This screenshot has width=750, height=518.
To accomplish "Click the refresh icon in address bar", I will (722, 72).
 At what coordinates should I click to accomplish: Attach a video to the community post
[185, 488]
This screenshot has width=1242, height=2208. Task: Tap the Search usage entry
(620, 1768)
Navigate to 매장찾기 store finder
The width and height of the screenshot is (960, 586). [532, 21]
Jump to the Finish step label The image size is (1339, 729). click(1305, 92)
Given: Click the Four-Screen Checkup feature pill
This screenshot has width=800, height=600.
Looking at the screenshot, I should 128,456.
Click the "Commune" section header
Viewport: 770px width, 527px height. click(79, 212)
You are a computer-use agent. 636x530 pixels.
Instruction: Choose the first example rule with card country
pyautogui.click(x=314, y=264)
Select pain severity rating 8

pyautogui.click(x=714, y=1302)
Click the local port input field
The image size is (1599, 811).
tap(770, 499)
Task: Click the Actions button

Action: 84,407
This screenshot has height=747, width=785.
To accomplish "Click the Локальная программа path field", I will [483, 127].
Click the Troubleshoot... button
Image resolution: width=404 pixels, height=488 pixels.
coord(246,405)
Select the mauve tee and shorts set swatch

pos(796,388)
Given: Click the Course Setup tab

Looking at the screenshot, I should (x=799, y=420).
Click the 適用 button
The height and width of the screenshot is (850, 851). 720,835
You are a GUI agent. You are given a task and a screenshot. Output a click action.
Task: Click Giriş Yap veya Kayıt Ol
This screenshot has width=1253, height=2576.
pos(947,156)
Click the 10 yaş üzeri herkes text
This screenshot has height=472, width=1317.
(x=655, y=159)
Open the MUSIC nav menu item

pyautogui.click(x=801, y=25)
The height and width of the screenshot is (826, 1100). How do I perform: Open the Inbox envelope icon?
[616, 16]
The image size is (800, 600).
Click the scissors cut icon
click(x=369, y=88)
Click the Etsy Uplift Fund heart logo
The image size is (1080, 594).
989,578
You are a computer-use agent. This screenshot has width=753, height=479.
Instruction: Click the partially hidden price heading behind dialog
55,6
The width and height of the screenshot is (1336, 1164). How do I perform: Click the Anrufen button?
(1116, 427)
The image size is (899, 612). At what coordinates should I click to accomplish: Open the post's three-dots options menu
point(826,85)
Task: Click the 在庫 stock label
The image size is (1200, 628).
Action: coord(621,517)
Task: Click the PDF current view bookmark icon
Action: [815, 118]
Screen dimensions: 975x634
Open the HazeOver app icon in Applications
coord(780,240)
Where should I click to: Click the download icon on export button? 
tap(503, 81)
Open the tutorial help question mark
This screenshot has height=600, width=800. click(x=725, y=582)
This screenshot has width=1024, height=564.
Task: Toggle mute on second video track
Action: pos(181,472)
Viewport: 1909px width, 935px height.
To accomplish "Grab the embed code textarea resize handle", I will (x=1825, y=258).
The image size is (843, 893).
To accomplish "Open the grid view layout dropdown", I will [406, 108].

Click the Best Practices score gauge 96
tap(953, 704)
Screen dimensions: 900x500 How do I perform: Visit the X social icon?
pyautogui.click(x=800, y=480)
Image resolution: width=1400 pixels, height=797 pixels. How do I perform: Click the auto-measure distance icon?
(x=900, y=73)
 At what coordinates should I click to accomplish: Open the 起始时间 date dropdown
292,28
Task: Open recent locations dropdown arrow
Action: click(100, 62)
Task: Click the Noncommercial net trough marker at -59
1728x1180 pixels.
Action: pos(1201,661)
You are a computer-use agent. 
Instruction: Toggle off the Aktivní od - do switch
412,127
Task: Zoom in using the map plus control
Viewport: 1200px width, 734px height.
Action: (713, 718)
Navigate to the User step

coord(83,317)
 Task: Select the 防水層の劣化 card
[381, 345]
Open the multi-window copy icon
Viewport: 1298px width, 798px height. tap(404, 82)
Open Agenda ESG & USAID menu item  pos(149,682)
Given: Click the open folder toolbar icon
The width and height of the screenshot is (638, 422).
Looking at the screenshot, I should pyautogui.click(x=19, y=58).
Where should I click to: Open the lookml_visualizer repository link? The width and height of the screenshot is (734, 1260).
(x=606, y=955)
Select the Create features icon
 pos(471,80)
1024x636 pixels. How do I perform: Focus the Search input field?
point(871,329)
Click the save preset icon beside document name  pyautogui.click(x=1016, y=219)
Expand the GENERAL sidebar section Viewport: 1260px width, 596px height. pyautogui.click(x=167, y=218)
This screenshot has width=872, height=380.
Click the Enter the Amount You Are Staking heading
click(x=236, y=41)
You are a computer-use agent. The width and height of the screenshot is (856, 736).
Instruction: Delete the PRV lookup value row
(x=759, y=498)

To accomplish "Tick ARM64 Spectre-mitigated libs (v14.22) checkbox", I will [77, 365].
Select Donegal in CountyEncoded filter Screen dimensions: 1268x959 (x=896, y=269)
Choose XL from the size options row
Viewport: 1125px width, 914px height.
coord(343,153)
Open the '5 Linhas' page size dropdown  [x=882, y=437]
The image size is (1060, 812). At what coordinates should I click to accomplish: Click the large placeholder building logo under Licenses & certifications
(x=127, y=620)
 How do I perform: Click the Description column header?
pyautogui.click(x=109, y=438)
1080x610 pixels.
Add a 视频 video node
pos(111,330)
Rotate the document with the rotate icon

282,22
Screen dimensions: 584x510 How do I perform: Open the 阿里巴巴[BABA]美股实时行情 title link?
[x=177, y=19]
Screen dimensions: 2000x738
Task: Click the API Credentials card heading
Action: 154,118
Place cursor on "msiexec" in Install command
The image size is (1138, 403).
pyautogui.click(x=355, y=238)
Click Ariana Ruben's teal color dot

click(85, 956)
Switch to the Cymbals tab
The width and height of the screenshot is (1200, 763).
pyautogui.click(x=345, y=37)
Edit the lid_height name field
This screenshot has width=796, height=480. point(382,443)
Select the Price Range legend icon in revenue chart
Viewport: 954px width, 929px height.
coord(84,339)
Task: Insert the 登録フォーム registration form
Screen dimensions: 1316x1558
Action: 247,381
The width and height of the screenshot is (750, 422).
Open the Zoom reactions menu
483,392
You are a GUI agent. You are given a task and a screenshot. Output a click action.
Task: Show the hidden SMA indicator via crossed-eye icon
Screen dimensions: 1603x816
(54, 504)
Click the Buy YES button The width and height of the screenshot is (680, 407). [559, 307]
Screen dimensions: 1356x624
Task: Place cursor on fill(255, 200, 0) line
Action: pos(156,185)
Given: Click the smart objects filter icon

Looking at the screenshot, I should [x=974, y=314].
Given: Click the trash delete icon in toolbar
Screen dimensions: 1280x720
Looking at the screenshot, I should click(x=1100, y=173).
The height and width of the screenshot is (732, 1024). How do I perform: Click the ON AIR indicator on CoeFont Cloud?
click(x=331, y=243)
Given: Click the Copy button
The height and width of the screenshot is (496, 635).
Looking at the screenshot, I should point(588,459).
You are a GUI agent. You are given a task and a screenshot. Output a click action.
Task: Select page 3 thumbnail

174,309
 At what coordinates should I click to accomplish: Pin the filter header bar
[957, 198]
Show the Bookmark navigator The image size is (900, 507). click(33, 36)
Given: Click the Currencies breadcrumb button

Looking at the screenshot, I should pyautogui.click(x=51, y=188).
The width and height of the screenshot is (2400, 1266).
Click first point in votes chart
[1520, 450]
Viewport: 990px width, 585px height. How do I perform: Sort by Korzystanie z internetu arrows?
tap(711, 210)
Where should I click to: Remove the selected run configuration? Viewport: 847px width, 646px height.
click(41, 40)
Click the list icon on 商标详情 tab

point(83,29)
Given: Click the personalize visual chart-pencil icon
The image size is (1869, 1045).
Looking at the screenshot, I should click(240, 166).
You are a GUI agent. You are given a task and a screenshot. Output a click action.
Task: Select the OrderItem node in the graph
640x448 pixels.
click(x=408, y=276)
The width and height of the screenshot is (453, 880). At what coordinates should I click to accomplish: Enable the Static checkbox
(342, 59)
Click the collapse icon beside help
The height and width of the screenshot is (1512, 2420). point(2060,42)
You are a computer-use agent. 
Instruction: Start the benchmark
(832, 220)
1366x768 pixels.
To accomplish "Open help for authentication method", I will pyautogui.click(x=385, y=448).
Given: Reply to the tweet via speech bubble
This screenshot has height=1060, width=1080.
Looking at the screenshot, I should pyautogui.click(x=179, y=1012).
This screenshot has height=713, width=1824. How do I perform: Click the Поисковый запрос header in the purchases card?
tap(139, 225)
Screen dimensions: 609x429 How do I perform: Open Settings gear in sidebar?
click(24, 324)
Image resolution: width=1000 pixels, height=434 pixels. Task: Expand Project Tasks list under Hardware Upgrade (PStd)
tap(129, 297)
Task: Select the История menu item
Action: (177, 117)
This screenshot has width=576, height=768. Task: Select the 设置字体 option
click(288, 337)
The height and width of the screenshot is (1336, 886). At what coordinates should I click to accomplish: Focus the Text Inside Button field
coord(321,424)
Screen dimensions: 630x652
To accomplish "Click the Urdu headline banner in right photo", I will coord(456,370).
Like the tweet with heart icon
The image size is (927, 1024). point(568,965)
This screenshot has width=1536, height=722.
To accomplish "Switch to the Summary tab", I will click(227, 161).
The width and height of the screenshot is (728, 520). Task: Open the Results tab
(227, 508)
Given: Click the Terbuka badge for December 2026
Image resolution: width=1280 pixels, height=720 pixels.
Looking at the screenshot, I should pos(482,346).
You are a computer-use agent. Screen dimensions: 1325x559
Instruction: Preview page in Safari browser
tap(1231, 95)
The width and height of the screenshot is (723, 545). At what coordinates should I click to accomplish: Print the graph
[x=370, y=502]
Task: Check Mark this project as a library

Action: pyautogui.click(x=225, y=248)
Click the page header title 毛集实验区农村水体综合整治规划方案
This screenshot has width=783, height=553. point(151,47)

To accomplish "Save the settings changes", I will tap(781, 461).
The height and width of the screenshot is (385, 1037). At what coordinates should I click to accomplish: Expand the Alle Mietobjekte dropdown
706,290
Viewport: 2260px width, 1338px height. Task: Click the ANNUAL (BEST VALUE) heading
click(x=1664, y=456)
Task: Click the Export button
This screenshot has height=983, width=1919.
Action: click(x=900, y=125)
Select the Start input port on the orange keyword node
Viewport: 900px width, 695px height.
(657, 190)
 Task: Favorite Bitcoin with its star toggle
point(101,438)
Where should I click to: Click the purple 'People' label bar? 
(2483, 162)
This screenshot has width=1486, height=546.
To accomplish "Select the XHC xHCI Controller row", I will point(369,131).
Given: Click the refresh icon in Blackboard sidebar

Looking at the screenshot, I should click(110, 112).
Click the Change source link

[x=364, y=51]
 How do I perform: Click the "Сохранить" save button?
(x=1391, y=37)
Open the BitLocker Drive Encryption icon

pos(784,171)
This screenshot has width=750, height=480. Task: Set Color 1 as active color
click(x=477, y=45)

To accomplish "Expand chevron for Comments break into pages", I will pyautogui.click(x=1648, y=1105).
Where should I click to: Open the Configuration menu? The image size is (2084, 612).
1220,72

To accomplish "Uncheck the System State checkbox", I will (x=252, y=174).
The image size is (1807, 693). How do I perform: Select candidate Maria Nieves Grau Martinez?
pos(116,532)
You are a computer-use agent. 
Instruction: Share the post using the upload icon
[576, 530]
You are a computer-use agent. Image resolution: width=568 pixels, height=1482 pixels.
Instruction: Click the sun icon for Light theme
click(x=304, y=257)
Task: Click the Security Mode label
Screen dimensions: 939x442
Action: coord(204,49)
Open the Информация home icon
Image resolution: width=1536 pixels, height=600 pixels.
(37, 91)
++++
- _Activity_: All lines above from the one with "The image size is (843, 893)." to the one with "Given: Click the open folder toolbar icon", inclusive, should be copied exactly, and no other lines.

- _Answer area_:
The image size is (843, 893).
To accomplish "Open the grid view layout dropdown", I will [406, 108].

Click the Best Practices score gauge 96
tap(953, 704)
Screen dimensions: 900x500 How do I perform: Visit the X social icon?
pyautogui.click(x=800, y=480)
Image resolution: width=1400 pixels, height=797 pixels. How do I perform: Click the auto-measure distance icon?
(x=900, y=73)
 At what coordinates should I click to accomplish: Open the 起始时间 date dropdown
292,28
Task: Open recent locations dropdown arrow
Action: click(100, 62)
Task: Click the Noncommercial net trough marker at -59
1728x1180 pixels.
Action: pos(1201,661)
You are a computer-use agent. 
Instruction: Toggle off the Aktivní od - do switch
412,127
Task: Zoom in using the map plus control
Viewport: 1200px width, 734px height.
Action: (713, 718)
Navigate to the User step

coord(83,317)
 Task: Select the 防水層の劣化 card
[381, 345]
Open the multi-window copy icon
Viewport: 1298px width, 798px height. tap(404, 82)
Open Agenda ESG & USAID menu item  pos(149,682)
Given: Click the open folder toolbar icon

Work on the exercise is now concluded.